In 2018, Justice Clarence Thomas wrote for the Supreme Court in National Institute of Family & Life Advocates v. Becerra that “[s]peech is not unprotected merely because it is uttered by professionals” and that the Court “has not recognized “professional speech” as a separate category of speech.” In arguing that a similar conversion ban case in Washington state should have been heard in 2023, Justice Samuel Alito also wrote that it is “beyond dispute” that such a law restricts speech.

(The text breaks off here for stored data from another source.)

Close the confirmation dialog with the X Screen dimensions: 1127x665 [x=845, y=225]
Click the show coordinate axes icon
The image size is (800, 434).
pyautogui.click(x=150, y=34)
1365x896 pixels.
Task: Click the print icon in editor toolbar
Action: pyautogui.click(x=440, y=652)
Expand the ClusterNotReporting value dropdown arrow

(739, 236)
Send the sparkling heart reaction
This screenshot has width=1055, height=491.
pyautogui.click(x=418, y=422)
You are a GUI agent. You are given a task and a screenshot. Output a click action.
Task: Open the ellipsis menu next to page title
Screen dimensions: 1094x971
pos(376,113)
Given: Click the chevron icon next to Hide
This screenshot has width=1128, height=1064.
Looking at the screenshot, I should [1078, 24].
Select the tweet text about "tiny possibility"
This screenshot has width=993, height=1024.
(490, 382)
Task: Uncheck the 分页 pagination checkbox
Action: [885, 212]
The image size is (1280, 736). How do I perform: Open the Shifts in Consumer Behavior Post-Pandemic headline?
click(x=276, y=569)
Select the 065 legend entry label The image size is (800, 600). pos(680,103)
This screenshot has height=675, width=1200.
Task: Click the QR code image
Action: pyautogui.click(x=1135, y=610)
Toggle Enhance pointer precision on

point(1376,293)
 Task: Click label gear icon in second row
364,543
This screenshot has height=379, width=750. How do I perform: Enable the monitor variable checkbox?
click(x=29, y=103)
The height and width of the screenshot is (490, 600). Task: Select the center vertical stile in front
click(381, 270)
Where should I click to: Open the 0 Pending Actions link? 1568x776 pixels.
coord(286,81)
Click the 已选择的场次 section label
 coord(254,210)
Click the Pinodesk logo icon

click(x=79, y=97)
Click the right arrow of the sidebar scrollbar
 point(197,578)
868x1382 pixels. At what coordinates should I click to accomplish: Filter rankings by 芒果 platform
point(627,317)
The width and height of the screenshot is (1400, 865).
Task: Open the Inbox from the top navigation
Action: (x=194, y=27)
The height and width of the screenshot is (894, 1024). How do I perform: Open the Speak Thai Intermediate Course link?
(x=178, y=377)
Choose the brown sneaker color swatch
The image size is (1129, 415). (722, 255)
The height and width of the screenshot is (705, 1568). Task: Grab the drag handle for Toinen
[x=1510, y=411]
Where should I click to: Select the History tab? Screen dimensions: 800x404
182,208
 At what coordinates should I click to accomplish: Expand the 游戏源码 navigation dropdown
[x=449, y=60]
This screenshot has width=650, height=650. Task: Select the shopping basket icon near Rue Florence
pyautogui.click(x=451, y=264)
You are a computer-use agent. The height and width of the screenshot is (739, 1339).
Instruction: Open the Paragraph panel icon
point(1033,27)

It is true that licensed professionals adhere to a certain standard of conduct, whether it be lawyers, therapists, doctors, and the like. These standards are largely for the benefit of the person receiving the service. But it is also true that one’s beliefs in the aid of a client or patient -- which manifests itself in speech to that person in the form of advice or guided care -- cannot always and everywhere give way to state edict. To do so would eliminate that professional’s individual identity and their considered judgment. If one seeks a licensed therapist for a second opinion, one should expect that an opinion be just that, shaped by wisdom and acumen from a particular perspective. To eliminate the substance of that opinion -- to change the speech and opinion itself -- reduces the professional to government automaton. It strips them of who they are. The license on their wall should then be stamped “Mind Belonging to the State.”
It would also come as no surprise that one professional’s viewpoint is shaped by their core beliefs. A doctor serving the poor has a viewpoint based on that perspective and could say as much in the course of their work. The same could be said for a lawyer who zealously represents a client seeking to vindicate a religious freedom claim because they also have faith. Indeed, a prospective client or patient may seek out a professional because their strongly held views, expressed in speech, align with their own. That a professional has a view tethered to certain beliefs, seeking to express them for the betterment of the public, is a virtuous calling. The average person may also call that speech.
To define which strongly held views are satisfactory or not for government is an unstable edifice to hold up speech. While it is true that at least 27 states and the District of Columbia have banned in some form conversion therapy for minors, free speech has never hung its hat solely on what are settled or ‘acceptable’ views. What should be settled is that speech, including speech in discussing sensitive medical matters, be protected. The Virginia Attorney General’s office recognized this bedrock principle on June 4th of this year when it consented to a court decree effectively allowing counselors in Virginia to engage in “talk therapy,” based on their religious beliefs, with patients under 18 with gender dysphoria.
Government intrusion in life can first seem a petty nuisance. But often, state policy is designed to have real and intrusive effects. When government comes claiming fairness, non-bias, and dignity, it may instead tilt the scales, prejudice professions, and chastise someone seeking to live free and provide a service. This is especially true with limitations on speech. For too long in Colorado, the therapist’s voice has not truly been his or her own. Kaley Chiles may soon persuade the Supreme Court to give credence to her beliefs, allowing her to be the individual and professional that she strives to be.
Alan Loncar is an attorney in Macomb County, Michigan.